Page MenuHomePhabricator

Configure ORES load balancer to rebalance on 500 error
Closed, ResolvedPublic

Description

ores-lb doesn't detect 500 as a failure and will keep routing traffic to a node.

We need to:

  1. Set up a blank page that will always load if the node is up
  2. Configure nginx to re-route when that one page is down.

Event Timeline

Halfak raised the priority of this task from to Needs Triage.
Halfak updated the task description. (Show Details)
Halfak moved this task to Parked on the Machine-Learning-Team (Active Tasks) board.
Halfak subscribed.
Halfak renamed this task from ORES load balancer doesn't detect 500 as error to ORES load balancer doesn't rebalance on 500 error.Sep 8 2015, 3:51 PM
Halfak set Security to None.
Halfak renamed this task from ORES load balancer doesn't rebalance on 500 error to Configure ORES load balancer to rebalance on 500 error.Mar 30 2016, 5:06 PM
Halfak added a project: ORES.
Halfak moved this task from Unsorted to Maintenance/cleanup on the Machine-Learning-Team board.

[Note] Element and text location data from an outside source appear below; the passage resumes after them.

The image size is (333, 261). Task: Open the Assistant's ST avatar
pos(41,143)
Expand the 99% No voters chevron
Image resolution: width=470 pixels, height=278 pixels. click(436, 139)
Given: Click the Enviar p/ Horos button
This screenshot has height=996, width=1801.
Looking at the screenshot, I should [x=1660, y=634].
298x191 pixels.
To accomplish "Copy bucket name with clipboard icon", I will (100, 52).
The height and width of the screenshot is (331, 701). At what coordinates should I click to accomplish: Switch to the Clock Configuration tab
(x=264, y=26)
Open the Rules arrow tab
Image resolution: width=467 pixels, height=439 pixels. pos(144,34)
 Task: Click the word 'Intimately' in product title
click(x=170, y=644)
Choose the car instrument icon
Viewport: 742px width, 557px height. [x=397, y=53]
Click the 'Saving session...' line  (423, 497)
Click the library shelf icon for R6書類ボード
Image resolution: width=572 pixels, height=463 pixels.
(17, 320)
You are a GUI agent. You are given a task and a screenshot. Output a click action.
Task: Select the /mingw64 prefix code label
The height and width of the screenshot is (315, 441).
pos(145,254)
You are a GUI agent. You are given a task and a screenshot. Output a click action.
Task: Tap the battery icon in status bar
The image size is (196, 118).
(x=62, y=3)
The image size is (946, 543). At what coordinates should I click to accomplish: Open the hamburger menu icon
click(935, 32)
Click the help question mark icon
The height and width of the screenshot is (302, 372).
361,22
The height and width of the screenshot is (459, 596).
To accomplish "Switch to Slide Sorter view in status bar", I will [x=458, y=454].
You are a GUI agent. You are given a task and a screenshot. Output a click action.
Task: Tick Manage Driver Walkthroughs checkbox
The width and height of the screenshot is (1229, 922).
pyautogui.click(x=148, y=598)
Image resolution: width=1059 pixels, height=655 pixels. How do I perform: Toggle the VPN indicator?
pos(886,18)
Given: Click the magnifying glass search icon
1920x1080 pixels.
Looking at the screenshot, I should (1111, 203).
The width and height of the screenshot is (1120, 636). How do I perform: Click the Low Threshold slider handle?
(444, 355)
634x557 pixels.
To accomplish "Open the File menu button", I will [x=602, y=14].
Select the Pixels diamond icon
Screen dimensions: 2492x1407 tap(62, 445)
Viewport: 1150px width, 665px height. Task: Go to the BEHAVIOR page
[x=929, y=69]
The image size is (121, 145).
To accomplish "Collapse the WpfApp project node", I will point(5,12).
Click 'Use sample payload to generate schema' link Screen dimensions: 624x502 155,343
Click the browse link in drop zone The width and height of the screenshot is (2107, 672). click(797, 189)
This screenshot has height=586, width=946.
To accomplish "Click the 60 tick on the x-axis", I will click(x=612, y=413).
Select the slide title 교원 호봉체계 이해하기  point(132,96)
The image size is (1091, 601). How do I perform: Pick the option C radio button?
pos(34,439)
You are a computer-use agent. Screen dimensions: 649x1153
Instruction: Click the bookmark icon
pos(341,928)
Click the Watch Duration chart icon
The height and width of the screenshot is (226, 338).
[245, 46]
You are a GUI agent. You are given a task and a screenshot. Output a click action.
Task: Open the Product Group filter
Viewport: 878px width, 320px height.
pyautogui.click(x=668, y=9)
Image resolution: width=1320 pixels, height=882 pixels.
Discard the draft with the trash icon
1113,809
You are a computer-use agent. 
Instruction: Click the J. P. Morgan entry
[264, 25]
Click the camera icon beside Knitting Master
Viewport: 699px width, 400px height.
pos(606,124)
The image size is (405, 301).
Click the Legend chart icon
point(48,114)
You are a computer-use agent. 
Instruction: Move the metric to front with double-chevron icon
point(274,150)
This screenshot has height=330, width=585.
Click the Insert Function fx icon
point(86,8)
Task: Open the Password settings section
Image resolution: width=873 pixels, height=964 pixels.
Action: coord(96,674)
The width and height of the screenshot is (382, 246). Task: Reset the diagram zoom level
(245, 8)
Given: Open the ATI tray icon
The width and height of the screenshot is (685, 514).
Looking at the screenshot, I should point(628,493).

Per what I've learned from nginx load balancing manual. It does have a very basic system to account for failures and stop but the timeout is set to 10 seconds which might not be enough for us. Changing it is very easy.
@Halfak What timeout value would be good for you?

P.S. More sophisticated health checks are possible via nginx plus which is a proprietary software and I'm not sure if we have it.

We do not have any proprietary software, including nginx plus.

We do not have any proprietary software, including nginx plus.

\o/ Like :)

Our scoring timeout is 15 seconds. See https://github.com/wiki-ai/ores-wikimedia-config/blob/master/config/00-main.yaml#L63 This timeout exists for individual jobs as they are sent to the celery queue. It's possible that someone sends a request to score a large number of rev_ids and doesn't get a response for 30 seconds because it took a few seconds just to gather the data and send it to the celery workers.

So, I'm thinking that a 60 second timeout on requests should be safe enough to catch a real timeout issue. In the past, most of the time, a server would respond with either a 500 "Internal Server Error" immediately when something went wrong, so I don't think that setting a more strict timeout will be necessary.

Change 287640 had a related patch set uploaded (by Ladsgroup):
ores: set nginx timeout fail time 60s

https://gerrit.wikimedia.org/r/287640

Change 287640 merged by Alexandros Kosiaris:
ores: set nginx timeout fail time 60s

https://gerrit.wikimedia.org/r/287640